What scientists are learning about COVID-19 from animals

INDIANAPOLIS (WISH) — Health experts say a vaccine is the world’s best hope to ending the coronavirus pandemic.

And while there are currently dozens of human clinical trials underway, other trials are enlisting animals. Some are house pets, some live in pastures, and others in tropical rain forests.

Ferrets 

Ferrets are vulnerable to many respiratory illnesses found in humans, including lung cancer, cystic fibrosis and the novel coronavirus, thus making them great candidates for experimentation, scientists say.  

Researchers now know ferrets can contract and transmit COVID-19. This has a lot to do with how the virus enters the body and attacks the lungs. The mechanism mirrors how COVID-19 attaches to human lungs, scientists say.

Scientists from the Commonwealth Scientific and Industrial Research Organization in Australia have started two pre-clinical trials to test a potential COVID-19 vaccine using the animal.

Monkeys

Scientists from The Jenner Institute at Oxford University began working on a coronavirus vaccine back in 2019. While it’s not for COVID-19, the virus responsible for this pandemic, it’s very similar. 

The vaccine was tested at the National Institutes of Health’s Rocky Mountain Laboratory in Montana. Scientists injected six rhesus monkeys with the 2019 vaccine and then exposed them to the novel coronavirus. Less than a month later, all six monkeys showed no signs of COVID-19. 

Cows

Researchers are also looking to cows in an effort to develop a treatment. Scientists at SAB Biotherapeutics in South Dakota, through genetic engineering, created an embryo that contains parts of human chromosomes. The embryo is then implanted into the cow.
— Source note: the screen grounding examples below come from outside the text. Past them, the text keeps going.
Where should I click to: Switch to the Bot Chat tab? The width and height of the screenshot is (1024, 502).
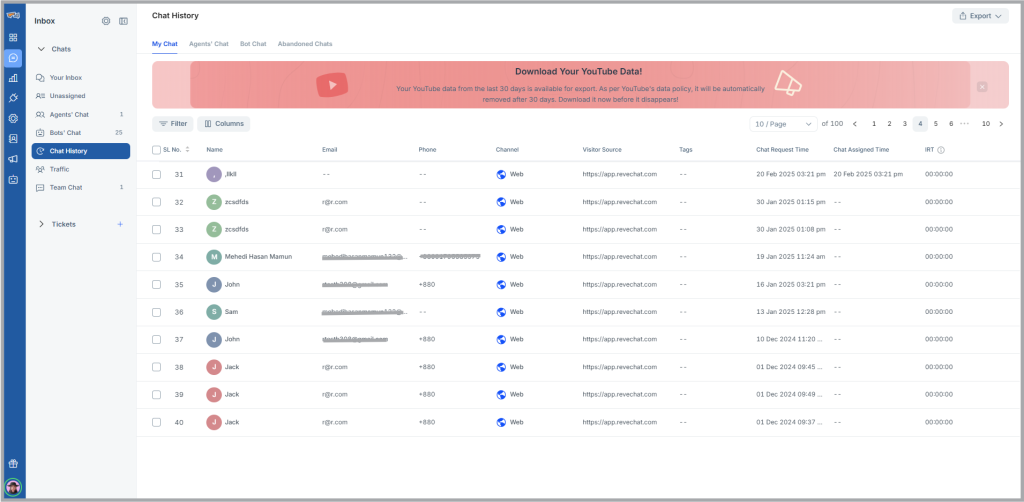tap(253, 44)
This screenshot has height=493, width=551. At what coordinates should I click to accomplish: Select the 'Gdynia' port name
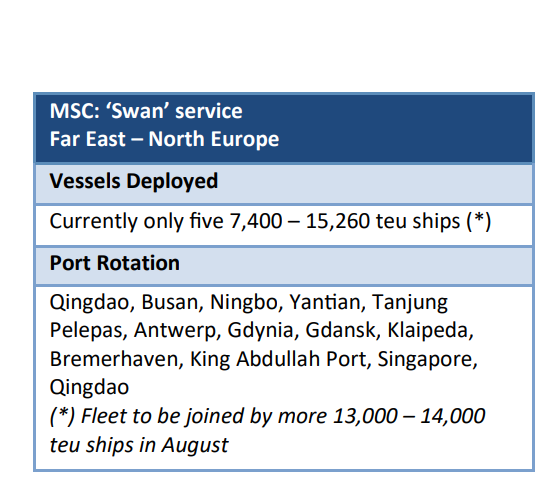click(263, 331)
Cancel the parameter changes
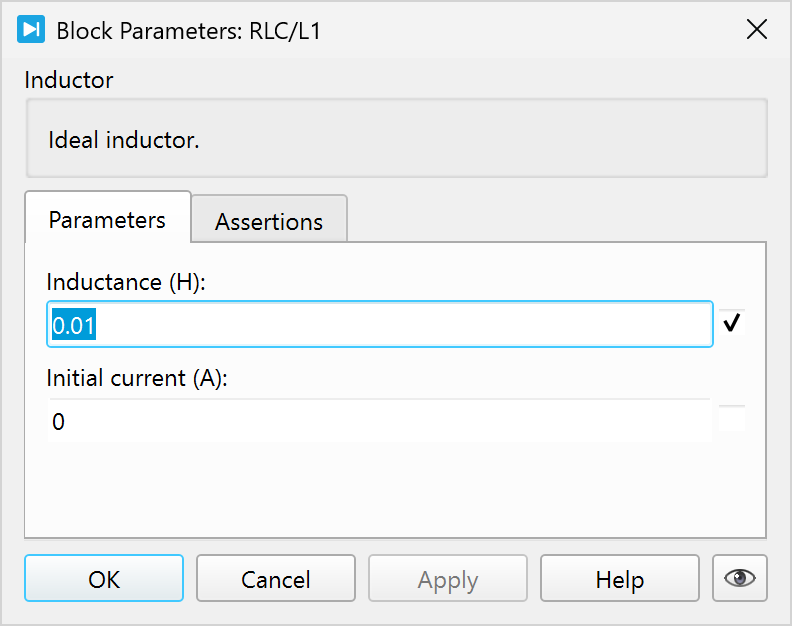 [275, 579]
The resulting calf then grows into what scientists call a genetically humanized cow. The only overlap between the cow and a person is a portion of their immune system. 

The genetically humanized cows are then injected with COVID-19. The cow’s immune system — now similar to a person’s — would then attack the coronavirus. From there, scientists would look to see if the cows develop antibodies against it. The idea is that these antibodies would then be extracted from the cow’s blood and used as a drug to combat the coronavirus.